The US, France and Britain have indicated their willingness to put Tibet and Chechnya on the Security Council agenda. But China and Russia are adamantly opposed to it. The West wants UN recognition for Kosovo as an independent nation state, but Russia and China reject it.

In Palestine, the political equation is the other way around. Russia and China would like to penalise Israel but they cannot do so because of the unrelenting support for the Jewish state from the US, France and Britain.

In Darfur, Western action has been stymied by both Russia and China, who are protecting their own economic and military interests in the troubled region in Sudan.

All of these politically-divisive issues are unlikely to trigger far-reaching Security Council action because of the bickering in the UN's most powerful body.

The US, the world's only remaining superpower, did act unilaterally nearly six years ago when it invaded Iraq without a clear mandate from the Security Council prompting former Secretary-General Kofi Annan to dub the invasion "illegal."

But since then, the US has been forced to remain politically and militarily restrained unwilling or unable to act decisively in the global scene.

And so, not surprisingly, right-wing neo-conservatives in the US are now pushing for a new organisation, a "League of Democracies", as a possible alternative to the United Nations.

If the Security Council is unwilling to take radical action against perceived enemies of the US, they argue, the only course of action is to have an alternate world body.

McCain backs it

The proposal is slowly picking up steam in the US, largely among conservatives, and primarily because it is being advocated by the presumptive Republican presidential candidate Senator John McCain.

Ivo Daalder, an adviser to Democratic Presidential candidate Barack Obama is also supportive of the idea of a League of Democracies. But Obama himself has not made any commitments.

McCain describes the proposed body as comprising "like-minded nations working together in the cause of peace." And, "It could act where the UN fails to act."

Such an organisation of democracies, he has argued, could pressure tyrants "with or without Moscow's and Beijing's approval" and could "impose sanctions on Iran and thwart its nuclear ambitions" while helping struggling democracies succeed.

If elected president, McCain says he will hold a summit of world democracies (Russia and China need not apply) to create an organisation that could "bypass gridlock at the UN."

The supporters of the proposal say its strength may lie in the fact that the League of Democracies will encompass not only Western democracies but also non-Western democracies such as Brazil, South Africa, Nigeria and India.

However, the proposal has come under fire among those who continue to have faith in the United Nations as the only hope for global peace.

Thomas Carothers of the Carnegie Endowment for International Peace, says: "I think there is a serious under-appreciation in Washington for how strongly many democracies in the world, especially in the developing world, disagree fundamentally with the US outlook on interventionism,"

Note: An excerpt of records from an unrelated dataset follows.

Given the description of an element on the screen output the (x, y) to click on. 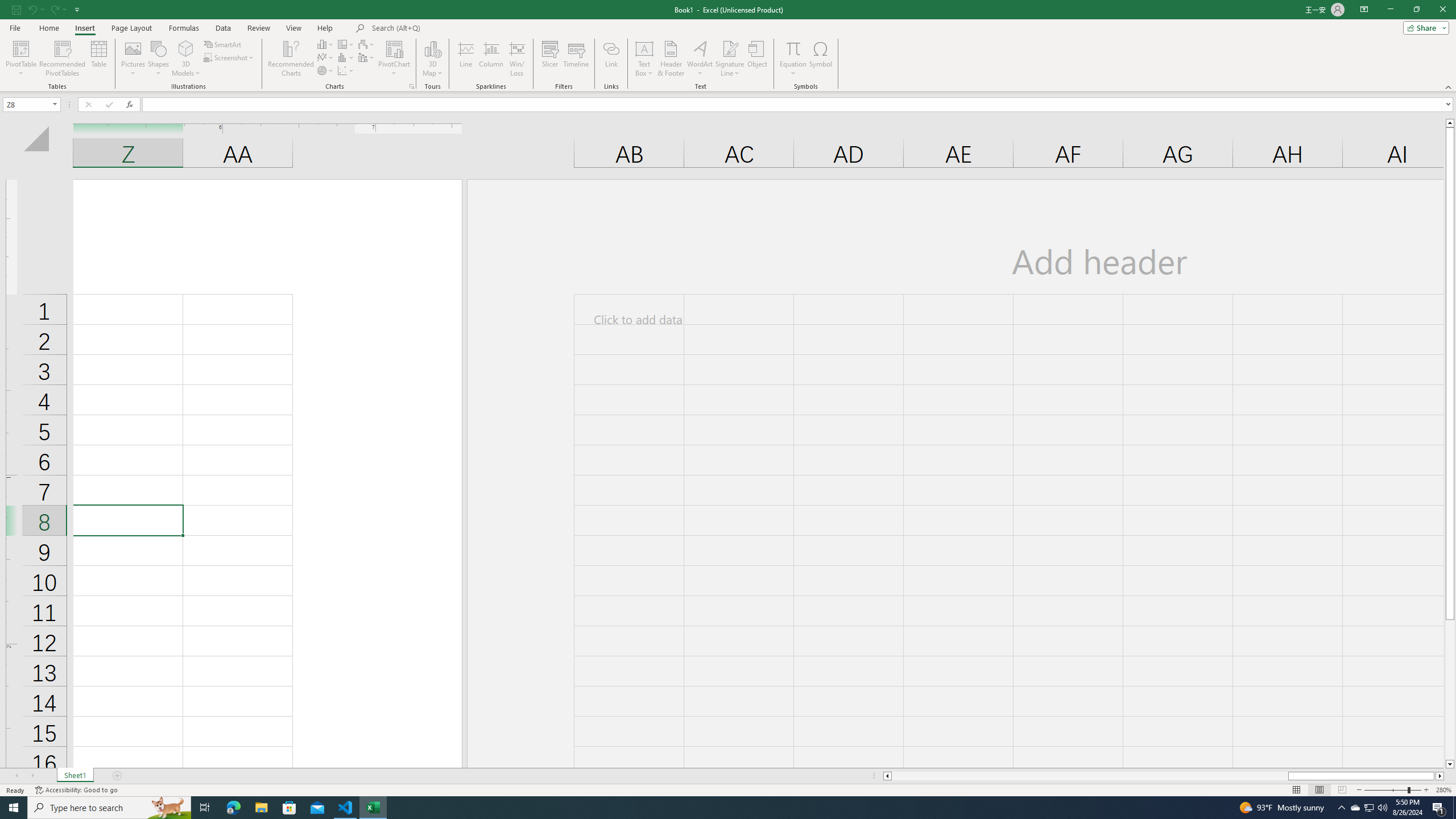
Insert Hierarchy Chart (346, 44)
3D Models (186, 48)
Insert Pie or Doughnut Chart (325, 69)
Screenshot (229, 56)
PivotChart (394, 58)
Header & Footer... (670, 58)
Given the description of an element on the screen output the (x, y) to click on. 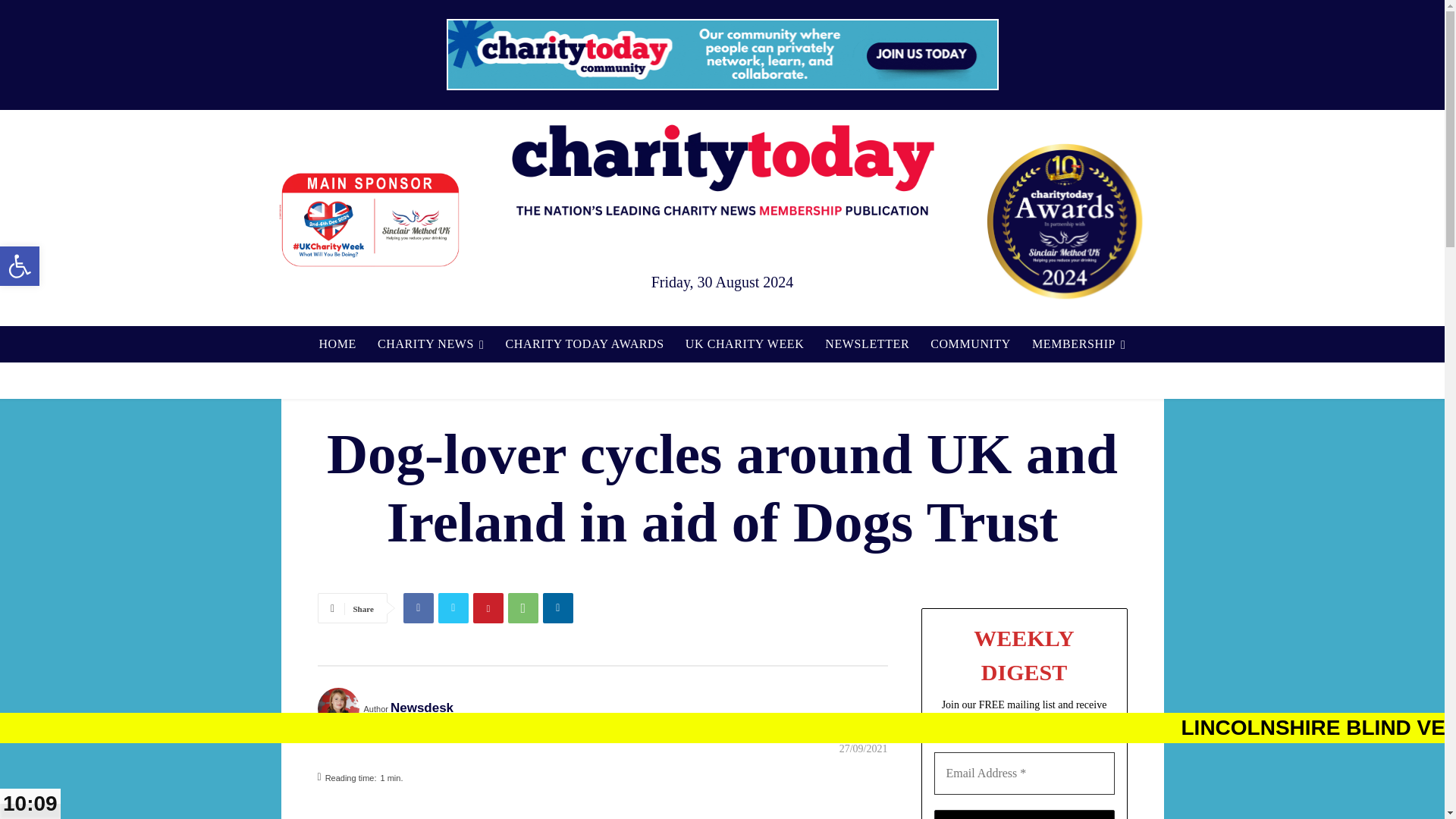
Charity Today Awards logo (1064, 221)
Join Newsletter (1024, 814)
Accessibility Tools (19, 265)
HOME (336, 343)
CHARITY NEWS (19, 265)
Accessibility Tools (430, 343)
Given the description of an element on the screen output the (x, y) to click on. 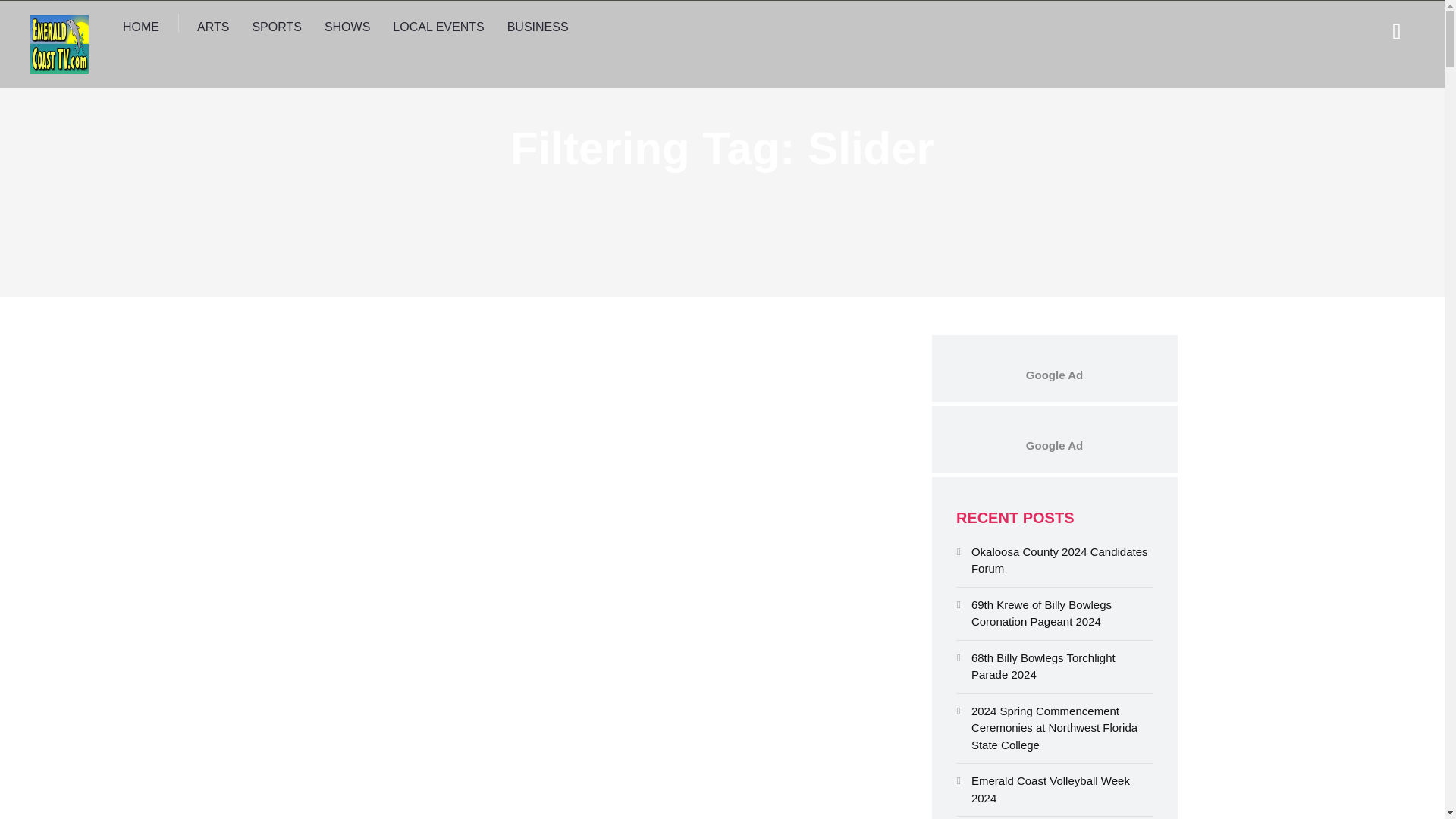
SPORTS (276, 27)
SHOWS (347, 27)
Submit (30, 21)
HOME (141, 27)
ARTS (213, 27)
BUSINESS (537, 27)
LOCAL EVENTS (438, 27)
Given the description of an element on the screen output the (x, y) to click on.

South Africa, a multi-party democracy in Africa, has refused to support any form of intervention in Zimbabwe after its recent flawed presidential elections. India, the world's largest single democracy, has been reluctant to either isolate Myanmar or support sanctions on Iran, perhaps in its own national interests. In an op-ed piece in the Guardian last month, former UN Under-Secretary-General Shashi Tharoor points out that it is specious to argue that collective action by a group of democracies (when the UN is unable to act) would enjoy international legitimacy.

"The legitimacy of democracies comes from the consent of the governed; when they act outside their own countries, no such legitimacy applies."

He also says the reason that decisions of the UN enjoy legitimacy across the world lies not in the democratic virtue of its members, but in its universality. "This is the time to renovate and strengthen the UN, not to bypass it."